传统的汞离子检测方法主要为原子吸收或发射光谱、荧光分析、诱导耦合等离子体质谱、X射线吸收光谱等。然而每种方法至少有如下缺点之一：设备昂贵、方法复杂、稳定性差、耗时、灵敏度不高、选择性一般。最近报道的一些传感方法对汞离子检测具有较好的灵敏度，但是这些方法主要集中在光传感技术上，而光传感技术严重依赖于复杂的设备和严格的操作技能。

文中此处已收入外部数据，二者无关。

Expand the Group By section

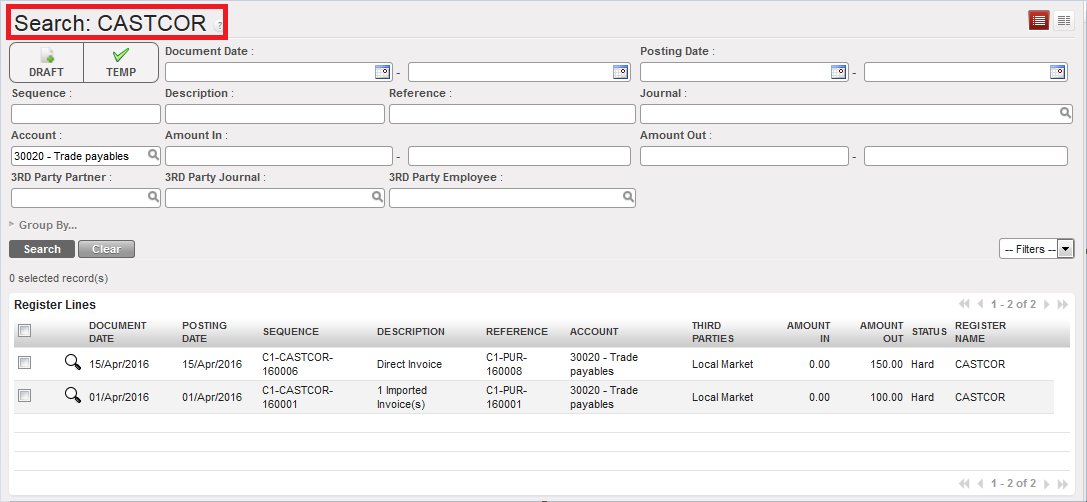click(46, 225)
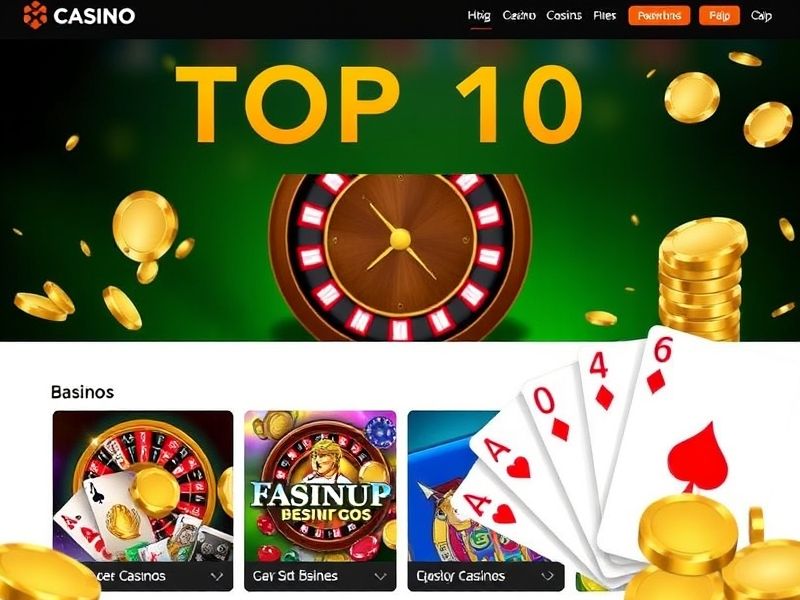Image resolution: width=800 pixels, height=600 pixels.
Task: Open the Cap link in header
Action: pos(761,16)
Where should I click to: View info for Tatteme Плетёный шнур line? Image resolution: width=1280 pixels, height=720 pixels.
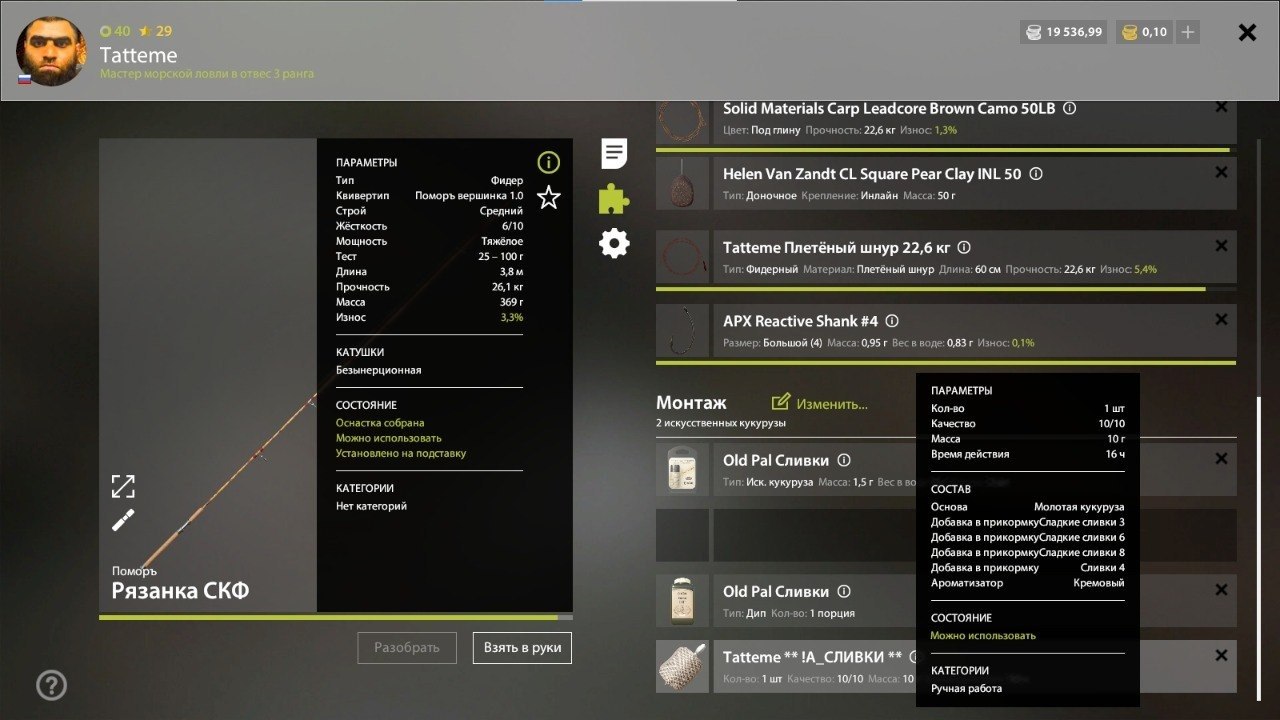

作为最具潜力的检测技术之一，电化学生物传感器在汞离子检测方面具有独特的优势。因为这种技术所需设备简单、耗时少、成本低，而且可实现实时原位分析。特别是，汞离子能特异性与两个胸腺嘧啶碱基作用形成T-Hg²⁺-T络合物，为开发高选择性高灵敏度的检测汞离子的电化学生物传感器奠定了基础。为了达到此目标，当前主要有三种信号放大方法来提高电化学生物传感器对汞离子检测的灵敏度，即纳米材料[Zhang Y,Zhao H,Wu Z,Xue Y,Zhang X,He Y,Li X,Yuan Z.Biosens.Bioelectron.,2013,48,180-187.]、酶[Dominguez-Renedo O,Alonso-Lomillo M A,Ferreira-Goncalves L,Arcos-Martinez M J,Talanta,2009,79(5),1306-1310.]、DNA结构转变[Wu D,Zhang Q,Chu X,Wang H,Shen G,Yu R,Biosens.Bioelectron.,2010,25(5),1025-1031.]。其中酶作为一种特异性和高效性的催化剂，被广泛应用于电化学生物传感器的构建，去监测食品和环境安全[A.Amine,H.Mohammadi,I.Bourais,G.Palleschi,Biosens.Bioelectron.,2006,21(8),1405-1423.]。但是目前酶基电化学生物传感器对汞离子检测的研究很少，并且用于构建电化学生物传感器的酶主要集中在链霉亲和素-过氧化氢酶(HRP)和脲酶，而这两种酶基电化学生物传感器对汞离子的最低检出限远高于另外两种(基于纳米材料或DNA结构转变)电化学生物传感器的最低检出限。因此筛选新的高效酶和设计新的检测方法是构建用于汞离子检测的高选择性高灵敏度的酶基电化学生物传感器的关键。

发明内容

发明的目的：本发明的目的通过筛选新的酶体系和设计新的检测路线，利用T-Hg²⁺-T特异性作用和核苷酸外切酶Ⅲ(Exo Ⅲ)循环放大效应的协同作用，在保证对汞离子的高选择性的前提下，极大地提高酶基电化学生物传感器的灵敏度。

本发明的技术方案是：

本发明提供了一种用于痕量汞离子检测的酶基电化学生物传感方法，包括如下步骤：

(1)将10-20μL的含有1μM的探针DNA(pDNA)的孵化缓冲液滴加到清洁后的金电极表面，在4℃下孵化24小时，即得到pDNA修饰后的金电极(pDNA/Au)；其中，pDNA的孵化缓冲液的成分为：0.1M NaCl、10μM三(2-羧乙基)膦(TCEP)和pH＝7.4的10mM三(羟甲基)氨基甲烷缓冲液(Tris-HCl)。

(2)将步骤(1)得到的pDNA/Au浸入到6-巯基己-1-醇(MCH)缓冲溶液中，保持1-2小时，用于减少pDNA在金电极表面的非特异性地吸附，即得到处理后的pDNA/Au。其中，MCH缓冲溶液的成分为1-5mM MCH和pH＝7.4的10mM Tris-HCl。